Aim of the exercise: Copy out the data from the line with "You are a computer-use agent. 865x1400" up to and including the line with "pyautogui.click(x=778, y=346)", word for word.
* Begin Data extract *
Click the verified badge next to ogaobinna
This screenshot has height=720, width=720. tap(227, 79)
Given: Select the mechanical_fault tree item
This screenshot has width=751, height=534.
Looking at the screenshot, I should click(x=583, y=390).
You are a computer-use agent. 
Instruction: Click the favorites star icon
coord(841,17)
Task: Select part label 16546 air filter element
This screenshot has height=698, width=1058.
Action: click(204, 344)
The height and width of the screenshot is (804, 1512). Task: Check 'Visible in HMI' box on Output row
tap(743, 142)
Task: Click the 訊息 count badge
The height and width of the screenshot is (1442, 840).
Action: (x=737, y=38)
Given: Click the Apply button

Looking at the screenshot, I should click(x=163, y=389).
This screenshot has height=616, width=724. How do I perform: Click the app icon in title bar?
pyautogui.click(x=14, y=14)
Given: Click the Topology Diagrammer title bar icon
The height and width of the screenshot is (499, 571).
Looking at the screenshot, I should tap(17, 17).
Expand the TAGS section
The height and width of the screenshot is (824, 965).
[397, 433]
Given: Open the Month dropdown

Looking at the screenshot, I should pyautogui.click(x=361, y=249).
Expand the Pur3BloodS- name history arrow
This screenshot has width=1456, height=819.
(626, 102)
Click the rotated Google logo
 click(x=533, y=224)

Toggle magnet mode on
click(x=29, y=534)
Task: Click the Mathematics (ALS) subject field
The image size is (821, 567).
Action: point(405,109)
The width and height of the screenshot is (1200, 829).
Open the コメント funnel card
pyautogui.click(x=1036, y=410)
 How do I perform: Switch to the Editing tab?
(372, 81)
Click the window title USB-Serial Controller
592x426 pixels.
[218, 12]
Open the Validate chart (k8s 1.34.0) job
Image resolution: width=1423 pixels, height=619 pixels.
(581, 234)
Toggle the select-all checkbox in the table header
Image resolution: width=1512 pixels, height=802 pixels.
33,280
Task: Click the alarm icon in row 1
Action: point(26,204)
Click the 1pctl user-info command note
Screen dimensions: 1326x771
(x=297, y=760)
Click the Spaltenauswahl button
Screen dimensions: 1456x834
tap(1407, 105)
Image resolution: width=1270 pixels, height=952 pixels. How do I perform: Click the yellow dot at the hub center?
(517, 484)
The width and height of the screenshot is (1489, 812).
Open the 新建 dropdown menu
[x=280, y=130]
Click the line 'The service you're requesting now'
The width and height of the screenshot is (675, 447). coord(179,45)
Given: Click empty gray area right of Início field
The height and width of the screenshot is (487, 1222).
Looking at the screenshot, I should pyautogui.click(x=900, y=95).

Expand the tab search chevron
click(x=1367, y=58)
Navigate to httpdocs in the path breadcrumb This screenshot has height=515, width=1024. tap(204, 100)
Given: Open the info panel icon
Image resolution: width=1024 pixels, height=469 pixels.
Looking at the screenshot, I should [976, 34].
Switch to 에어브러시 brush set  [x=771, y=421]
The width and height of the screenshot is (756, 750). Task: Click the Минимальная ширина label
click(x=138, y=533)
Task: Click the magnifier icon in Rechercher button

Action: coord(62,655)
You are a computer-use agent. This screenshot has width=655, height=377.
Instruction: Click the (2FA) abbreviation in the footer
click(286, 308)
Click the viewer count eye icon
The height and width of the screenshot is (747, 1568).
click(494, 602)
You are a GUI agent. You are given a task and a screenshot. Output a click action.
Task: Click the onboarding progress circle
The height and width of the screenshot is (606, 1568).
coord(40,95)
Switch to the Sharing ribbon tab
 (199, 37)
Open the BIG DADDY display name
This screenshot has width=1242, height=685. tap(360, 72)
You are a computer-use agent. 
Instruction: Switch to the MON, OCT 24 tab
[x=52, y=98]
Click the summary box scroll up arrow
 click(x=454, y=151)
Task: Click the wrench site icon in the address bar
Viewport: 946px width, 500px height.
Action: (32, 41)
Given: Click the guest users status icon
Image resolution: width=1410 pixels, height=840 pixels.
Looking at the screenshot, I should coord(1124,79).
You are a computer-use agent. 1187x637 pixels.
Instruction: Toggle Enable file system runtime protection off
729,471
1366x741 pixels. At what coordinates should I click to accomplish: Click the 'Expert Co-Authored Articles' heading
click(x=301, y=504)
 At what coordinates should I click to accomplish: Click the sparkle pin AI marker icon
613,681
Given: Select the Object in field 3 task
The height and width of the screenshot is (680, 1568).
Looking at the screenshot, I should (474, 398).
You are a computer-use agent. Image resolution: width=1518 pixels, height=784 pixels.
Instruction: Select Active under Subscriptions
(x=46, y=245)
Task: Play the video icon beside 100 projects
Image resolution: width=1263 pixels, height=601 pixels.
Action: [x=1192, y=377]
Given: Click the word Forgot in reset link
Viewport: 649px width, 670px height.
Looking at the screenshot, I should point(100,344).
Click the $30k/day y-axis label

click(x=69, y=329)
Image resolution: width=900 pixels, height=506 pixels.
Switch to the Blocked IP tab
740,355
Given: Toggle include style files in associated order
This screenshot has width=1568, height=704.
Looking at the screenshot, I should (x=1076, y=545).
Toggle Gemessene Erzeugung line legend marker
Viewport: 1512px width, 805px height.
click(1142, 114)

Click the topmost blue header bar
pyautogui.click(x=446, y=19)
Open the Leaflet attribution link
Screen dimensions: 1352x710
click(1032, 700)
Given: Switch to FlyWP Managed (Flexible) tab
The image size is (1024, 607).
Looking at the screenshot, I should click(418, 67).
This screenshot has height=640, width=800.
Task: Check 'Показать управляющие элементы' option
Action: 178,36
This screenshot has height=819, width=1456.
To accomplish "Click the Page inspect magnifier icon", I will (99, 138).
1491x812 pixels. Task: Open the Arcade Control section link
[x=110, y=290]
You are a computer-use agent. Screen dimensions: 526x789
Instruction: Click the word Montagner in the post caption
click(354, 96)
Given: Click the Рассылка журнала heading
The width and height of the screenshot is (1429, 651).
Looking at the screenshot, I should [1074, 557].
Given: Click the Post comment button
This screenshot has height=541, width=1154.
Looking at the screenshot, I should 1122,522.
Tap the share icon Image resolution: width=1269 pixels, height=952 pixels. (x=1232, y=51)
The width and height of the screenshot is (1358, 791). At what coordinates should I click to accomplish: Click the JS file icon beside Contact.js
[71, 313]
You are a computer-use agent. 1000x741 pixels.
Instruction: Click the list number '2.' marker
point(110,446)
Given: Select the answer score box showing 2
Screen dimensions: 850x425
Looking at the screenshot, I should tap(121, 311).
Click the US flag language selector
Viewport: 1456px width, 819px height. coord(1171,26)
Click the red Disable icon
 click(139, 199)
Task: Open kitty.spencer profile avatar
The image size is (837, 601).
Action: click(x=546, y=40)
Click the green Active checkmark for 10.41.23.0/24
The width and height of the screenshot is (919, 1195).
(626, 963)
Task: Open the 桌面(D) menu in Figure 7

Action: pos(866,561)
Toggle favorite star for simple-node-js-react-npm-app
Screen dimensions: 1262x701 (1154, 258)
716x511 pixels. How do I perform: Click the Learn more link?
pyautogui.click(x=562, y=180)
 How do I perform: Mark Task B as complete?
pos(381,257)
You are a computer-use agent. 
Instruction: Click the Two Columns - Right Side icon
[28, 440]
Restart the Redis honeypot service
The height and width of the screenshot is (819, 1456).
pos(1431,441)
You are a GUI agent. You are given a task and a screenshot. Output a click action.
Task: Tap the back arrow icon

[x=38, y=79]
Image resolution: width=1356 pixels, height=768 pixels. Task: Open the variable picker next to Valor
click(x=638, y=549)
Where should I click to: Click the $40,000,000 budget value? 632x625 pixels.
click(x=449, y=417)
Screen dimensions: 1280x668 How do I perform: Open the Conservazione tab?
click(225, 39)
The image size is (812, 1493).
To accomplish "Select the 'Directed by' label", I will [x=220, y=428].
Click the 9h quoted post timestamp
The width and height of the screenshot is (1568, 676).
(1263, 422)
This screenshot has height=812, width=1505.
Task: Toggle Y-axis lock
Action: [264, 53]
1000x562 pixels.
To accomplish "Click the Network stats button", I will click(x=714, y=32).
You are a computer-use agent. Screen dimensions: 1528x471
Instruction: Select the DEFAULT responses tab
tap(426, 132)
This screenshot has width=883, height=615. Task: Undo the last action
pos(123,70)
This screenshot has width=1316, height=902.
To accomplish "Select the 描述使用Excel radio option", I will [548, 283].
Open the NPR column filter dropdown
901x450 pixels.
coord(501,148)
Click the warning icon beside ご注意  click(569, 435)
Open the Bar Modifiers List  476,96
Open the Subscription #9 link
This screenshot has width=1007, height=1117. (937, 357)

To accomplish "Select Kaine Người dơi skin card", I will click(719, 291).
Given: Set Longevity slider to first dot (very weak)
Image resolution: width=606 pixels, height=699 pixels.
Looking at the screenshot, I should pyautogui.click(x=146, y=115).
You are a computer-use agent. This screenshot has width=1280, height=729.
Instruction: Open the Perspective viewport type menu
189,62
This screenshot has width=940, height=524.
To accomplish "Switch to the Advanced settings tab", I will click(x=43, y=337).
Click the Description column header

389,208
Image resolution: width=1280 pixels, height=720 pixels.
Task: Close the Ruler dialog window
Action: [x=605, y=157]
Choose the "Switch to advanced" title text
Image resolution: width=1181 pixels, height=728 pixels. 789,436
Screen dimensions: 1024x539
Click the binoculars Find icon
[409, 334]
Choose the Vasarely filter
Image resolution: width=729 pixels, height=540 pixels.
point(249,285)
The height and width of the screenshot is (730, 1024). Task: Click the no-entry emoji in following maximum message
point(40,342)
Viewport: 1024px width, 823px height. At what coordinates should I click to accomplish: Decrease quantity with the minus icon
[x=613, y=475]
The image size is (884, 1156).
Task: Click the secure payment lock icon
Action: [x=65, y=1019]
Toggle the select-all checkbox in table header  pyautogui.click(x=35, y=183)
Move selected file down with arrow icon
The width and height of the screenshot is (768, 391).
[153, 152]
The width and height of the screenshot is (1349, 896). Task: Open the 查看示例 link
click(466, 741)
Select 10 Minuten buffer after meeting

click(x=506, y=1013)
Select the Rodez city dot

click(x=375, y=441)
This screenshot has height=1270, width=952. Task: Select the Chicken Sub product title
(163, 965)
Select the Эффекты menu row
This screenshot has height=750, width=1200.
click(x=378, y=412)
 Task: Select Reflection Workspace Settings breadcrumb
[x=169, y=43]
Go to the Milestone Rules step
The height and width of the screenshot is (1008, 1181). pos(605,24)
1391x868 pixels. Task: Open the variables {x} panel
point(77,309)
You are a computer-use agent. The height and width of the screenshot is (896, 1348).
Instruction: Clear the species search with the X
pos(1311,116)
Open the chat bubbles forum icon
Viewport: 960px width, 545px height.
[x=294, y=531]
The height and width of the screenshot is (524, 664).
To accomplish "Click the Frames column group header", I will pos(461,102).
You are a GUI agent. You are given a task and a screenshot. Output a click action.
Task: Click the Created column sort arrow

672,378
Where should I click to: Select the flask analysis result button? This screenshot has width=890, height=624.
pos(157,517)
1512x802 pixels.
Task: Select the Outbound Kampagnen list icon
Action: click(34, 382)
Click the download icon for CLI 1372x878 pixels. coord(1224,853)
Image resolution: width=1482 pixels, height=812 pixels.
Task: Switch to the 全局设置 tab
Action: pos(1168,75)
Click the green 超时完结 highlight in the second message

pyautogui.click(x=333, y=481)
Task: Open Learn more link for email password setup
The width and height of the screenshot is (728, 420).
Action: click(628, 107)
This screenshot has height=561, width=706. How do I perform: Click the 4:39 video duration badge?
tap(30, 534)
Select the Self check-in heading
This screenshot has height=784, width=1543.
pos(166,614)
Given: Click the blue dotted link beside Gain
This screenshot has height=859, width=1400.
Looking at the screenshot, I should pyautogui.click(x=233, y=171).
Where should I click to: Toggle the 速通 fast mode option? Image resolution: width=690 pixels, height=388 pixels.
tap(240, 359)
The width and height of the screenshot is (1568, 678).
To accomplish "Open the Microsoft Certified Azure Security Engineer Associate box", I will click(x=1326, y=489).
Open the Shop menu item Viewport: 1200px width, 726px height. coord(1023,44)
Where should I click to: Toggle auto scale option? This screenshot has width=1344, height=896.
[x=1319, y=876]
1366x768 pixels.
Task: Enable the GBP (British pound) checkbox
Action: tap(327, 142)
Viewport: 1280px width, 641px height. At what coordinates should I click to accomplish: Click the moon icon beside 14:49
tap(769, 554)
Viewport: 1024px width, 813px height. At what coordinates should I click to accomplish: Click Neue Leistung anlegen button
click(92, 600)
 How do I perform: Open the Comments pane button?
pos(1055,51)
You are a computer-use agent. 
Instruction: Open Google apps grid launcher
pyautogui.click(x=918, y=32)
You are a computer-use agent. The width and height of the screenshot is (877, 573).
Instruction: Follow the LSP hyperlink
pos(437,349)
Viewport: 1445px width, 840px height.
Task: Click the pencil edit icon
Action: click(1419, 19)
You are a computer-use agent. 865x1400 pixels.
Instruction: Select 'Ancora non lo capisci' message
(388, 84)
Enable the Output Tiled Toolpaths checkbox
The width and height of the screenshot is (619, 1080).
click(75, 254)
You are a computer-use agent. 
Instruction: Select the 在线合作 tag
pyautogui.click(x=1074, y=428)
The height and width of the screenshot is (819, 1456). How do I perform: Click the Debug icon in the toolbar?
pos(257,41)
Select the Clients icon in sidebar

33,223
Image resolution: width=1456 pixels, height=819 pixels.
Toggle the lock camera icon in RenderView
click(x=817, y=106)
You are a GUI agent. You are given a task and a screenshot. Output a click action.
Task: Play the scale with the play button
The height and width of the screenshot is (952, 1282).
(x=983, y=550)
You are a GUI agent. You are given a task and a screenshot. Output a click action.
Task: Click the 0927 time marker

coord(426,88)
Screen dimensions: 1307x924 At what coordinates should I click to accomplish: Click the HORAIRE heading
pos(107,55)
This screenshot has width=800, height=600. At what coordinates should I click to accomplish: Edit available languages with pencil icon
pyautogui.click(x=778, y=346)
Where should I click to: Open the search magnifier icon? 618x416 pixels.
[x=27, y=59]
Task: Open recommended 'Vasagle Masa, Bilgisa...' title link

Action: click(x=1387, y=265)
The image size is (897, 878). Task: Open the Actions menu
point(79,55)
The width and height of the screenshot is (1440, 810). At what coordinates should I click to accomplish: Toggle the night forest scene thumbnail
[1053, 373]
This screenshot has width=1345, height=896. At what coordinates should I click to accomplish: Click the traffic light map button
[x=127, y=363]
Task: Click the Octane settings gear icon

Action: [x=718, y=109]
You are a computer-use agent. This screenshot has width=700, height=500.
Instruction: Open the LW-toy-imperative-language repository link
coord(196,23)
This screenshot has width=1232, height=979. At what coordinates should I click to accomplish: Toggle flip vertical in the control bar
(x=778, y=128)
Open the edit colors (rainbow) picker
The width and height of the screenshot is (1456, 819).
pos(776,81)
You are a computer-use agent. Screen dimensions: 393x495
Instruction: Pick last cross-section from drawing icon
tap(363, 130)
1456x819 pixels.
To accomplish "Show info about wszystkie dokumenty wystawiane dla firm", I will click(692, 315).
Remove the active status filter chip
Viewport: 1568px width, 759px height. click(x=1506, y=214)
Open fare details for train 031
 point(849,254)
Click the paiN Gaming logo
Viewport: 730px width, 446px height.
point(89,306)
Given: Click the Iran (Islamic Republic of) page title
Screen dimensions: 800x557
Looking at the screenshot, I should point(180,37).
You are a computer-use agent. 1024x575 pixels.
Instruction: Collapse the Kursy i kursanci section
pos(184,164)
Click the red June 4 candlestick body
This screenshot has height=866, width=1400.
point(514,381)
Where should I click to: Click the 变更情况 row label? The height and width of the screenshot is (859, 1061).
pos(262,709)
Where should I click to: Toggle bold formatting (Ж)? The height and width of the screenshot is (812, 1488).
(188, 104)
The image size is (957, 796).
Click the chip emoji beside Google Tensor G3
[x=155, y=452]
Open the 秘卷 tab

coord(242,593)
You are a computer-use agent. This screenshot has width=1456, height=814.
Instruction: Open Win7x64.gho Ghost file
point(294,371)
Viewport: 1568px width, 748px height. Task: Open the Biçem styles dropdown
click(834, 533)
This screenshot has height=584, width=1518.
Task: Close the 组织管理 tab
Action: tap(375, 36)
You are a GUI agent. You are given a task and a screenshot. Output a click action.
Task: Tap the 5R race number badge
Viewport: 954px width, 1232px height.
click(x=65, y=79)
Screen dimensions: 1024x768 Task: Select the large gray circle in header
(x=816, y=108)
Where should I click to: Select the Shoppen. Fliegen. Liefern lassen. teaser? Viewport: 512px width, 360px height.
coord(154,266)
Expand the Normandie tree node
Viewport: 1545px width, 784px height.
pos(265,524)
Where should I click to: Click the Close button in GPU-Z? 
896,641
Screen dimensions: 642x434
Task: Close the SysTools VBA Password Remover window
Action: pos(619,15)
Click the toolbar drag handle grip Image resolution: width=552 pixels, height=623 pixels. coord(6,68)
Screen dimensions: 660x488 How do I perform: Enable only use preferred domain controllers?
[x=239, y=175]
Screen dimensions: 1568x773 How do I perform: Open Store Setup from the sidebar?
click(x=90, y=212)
* End Data extract *
Solution to this problem:
You are a computer-use agent. 865x1400 pixels.
Instruction: Select 'Ancora non lo capisci' message
(388, 84)
Enable the Output Tiled Toolpaths checkbox
The width and height of the screenshot is (619, 1080).
click(75, 254)
You are a computer-use agent. 
Instruction: Select the 在线合作 tag
pyautogui.click(x=1074, y=428)
The height and width of the screenshot is (819, 1456). How do I perform: Click the Debug icon in the toolbar?
pos(257,41)
Select the Clients icon in sidebar

33,223
Image resolution: width=1456 pixels, height=819 pixels.
Toggle the lock camera icon in RenderView
click(x=817, y=106)
You are a GUI agent. You are given a task and a screenshot. Output a click action.
Task: Play the scale with the play button
The height and width of the screenshot is (952, 1282).
(x=983, y=550)
You are a GUI agent. You are given a task and a screenshot. Output a click action.
Task: Click the 0927 time marker

coord(426,88)
Screen dimensions: 1307x924 At what coordinates should I click to accomplish: Click the HORAIRE heading
pos(107,55)
This screenshot has width=800, height=600. At what coordinates should I click to accomplish: Edit available languages with pencil icon
pyautogui.click(x=778, y=346)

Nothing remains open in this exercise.